▶ _TEXT PROVIDED_:
^^^^

But I got the nursing itch about Spring 1999 and decided to transfer to Hocking College into their nursing program. I took some electives while on the waiting list and began clinicals January 2000. About 3 weeks into the program, I quit. Essentially, there were 2 reasons: 1) I had met S and wanted to move closer to him and foolishly convinced myself that I could get into another nursing school easily and quickly and that it wouldn't be a problem and 2) I had failed my handwashing check-off and told myself that if I was such a loser that I didn't know how to wash my hands correctly then I had no business being a nurse. Yes, there they are...those are the reasons I quit.

So, I started back at OU that September 2000 in order to finish my BS in Health Services Administration and put myself on the list to start nursing school at OU-Z September 2001.

Fast forward to June 2001 when I graduated from OU with my BS in Health--I was exhausted because this is what I did in 3 quarters:

1) Took 74 credit hours on the quarter system (20 fall, 26 winter and 28 spring)
2) Worked full-time at night as a Patient Care Assistant, worked part-time during the holidays at what-is-now Macy's and worked my part-time student job at OU.
3) Completed a 500 hour internship at Doctors Hospital North.
4) Completed a 1000 hour residency at Doctors Hospital North.

^^^^

▶ _DATASET_:
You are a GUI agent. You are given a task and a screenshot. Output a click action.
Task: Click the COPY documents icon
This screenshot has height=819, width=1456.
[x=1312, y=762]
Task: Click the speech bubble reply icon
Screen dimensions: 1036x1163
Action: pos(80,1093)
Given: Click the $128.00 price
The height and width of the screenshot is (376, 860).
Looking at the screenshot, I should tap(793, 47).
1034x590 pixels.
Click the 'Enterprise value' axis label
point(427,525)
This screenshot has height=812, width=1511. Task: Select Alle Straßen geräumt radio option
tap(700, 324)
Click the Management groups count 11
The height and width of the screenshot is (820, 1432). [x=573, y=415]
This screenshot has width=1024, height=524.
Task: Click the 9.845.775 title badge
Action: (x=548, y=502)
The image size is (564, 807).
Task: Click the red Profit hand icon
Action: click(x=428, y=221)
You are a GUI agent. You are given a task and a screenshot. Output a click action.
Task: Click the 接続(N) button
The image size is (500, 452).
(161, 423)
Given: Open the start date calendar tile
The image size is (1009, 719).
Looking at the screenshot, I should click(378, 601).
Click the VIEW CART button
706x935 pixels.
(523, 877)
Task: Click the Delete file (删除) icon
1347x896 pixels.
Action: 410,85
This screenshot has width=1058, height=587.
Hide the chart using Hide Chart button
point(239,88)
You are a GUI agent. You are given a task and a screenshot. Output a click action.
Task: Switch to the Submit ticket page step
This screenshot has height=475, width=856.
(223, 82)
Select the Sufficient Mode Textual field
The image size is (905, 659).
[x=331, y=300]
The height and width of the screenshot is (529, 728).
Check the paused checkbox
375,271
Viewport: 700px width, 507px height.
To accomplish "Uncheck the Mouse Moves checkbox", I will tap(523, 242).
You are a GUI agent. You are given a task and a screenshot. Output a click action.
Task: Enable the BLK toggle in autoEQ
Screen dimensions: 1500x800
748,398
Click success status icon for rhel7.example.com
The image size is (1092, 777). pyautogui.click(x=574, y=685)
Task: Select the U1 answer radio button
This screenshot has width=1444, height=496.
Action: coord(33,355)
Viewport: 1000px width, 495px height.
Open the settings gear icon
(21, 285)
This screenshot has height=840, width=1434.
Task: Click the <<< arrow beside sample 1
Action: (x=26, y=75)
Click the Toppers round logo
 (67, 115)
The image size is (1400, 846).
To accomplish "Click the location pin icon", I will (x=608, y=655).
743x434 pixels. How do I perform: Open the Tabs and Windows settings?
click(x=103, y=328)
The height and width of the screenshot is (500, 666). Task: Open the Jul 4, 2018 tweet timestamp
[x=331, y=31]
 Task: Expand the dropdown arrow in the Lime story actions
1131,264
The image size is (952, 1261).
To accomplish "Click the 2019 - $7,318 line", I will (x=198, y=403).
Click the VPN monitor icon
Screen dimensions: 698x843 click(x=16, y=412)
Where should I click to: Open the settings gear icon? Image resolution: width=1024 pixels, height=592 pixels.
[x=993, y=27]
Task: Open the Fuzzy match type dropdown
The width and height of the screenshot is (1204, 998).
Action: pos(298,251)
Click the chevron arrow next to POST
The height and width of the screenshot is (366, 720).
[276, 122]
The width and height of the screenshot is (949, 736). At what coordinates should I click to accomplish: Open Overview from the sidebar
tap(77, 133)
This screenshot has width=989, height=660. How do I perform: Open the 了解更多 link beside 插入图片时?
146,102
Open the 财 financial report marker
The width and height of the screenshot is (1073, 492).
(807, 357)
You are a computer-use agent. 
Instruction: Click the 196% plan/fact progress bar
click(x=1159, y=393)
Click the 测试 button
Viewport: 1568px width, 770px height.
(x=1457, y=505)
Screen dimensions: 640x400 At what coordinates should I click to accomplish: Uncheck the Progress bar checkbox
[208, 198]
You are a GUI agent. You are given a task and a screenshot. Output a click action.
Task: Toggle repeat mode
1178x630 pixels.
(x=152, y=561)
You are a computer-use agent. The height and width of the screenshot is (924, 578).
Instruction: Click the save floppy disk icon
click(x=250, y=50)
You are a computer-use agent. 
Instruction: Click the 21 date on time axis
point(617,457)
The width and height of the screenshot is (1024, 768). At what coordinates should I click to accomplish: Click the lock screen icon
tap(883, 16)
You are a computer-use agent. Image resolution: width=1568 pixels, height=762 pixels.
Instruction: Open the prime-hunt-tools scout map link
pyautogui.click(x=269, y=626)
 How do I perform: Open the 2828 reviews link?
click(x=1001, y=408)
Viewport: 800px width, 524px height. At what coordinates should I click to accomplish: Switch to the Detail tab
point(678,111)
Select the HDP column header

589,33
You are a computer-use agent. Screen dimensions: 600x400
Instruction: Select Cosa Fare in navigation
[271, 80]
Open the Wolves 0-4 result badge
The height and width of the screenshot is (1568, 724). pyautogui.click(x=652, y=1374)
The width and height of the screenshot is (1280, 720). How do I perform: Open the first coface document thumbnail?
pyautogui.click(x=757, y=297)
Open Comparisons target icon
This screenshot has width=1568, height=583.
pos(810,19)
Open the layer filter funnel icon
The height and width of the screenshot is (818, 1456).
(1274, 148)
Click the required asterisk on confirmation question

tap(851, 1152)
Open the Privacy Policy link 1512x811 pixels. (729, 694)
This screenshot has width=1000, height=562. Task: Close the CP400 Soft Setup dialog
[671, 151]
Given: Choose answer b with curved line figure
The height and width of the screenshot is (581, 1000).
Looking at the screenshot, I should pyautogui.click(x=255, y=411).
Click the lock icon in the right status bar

^^^^

▶ _EXERCISE AIM_: Pick up the personal account of the path toward nursing school where it stops, after the fourth item in its numbered list. The listing has nothing to do with what is asked here.

▶ _OUTPUT FOR THIS EXERCISE_:
5) Commuted 1.5 hours each way to OU.

There were days that I slept maybe 2 hours, and it really was a miracle that I didn't get injured on the road. So, I just said that I needed some time off from school and withdrew from the program at OU-Z.

I moved to California the summer of 2002, and once again checked out the local nursing program there. But the waiting list was really long and I would have had to take a lot of things over just to get in, so I opted for grad school here instead. I loved it. Grad school was awesome and I loved going to Cal State. It took me a little longer than I had planned, but I finished in March 2006 with my Master of Science in Health Services Administration.

I moved back to Ohio in June 2004 and you guessed it, I looked around at the nursing school options. I'll save you the details, but I applied again at OU-Z and was accepted for Winter 2006. Given everything that had happened in the summer and fall of 2005, I had forgotten about even applying, and when I got my "Congratulations" packet in the mail October 2005, I was shocked. So, I discussed this with my wonderful parents with whom girlfriend and I were living, and they said that they would support us if I went to nursing school. The original plan was for us to only live there 6 months, but since I chose to go to nursing school we would be staying at least 2 more years. So, that was the agreement and off I went.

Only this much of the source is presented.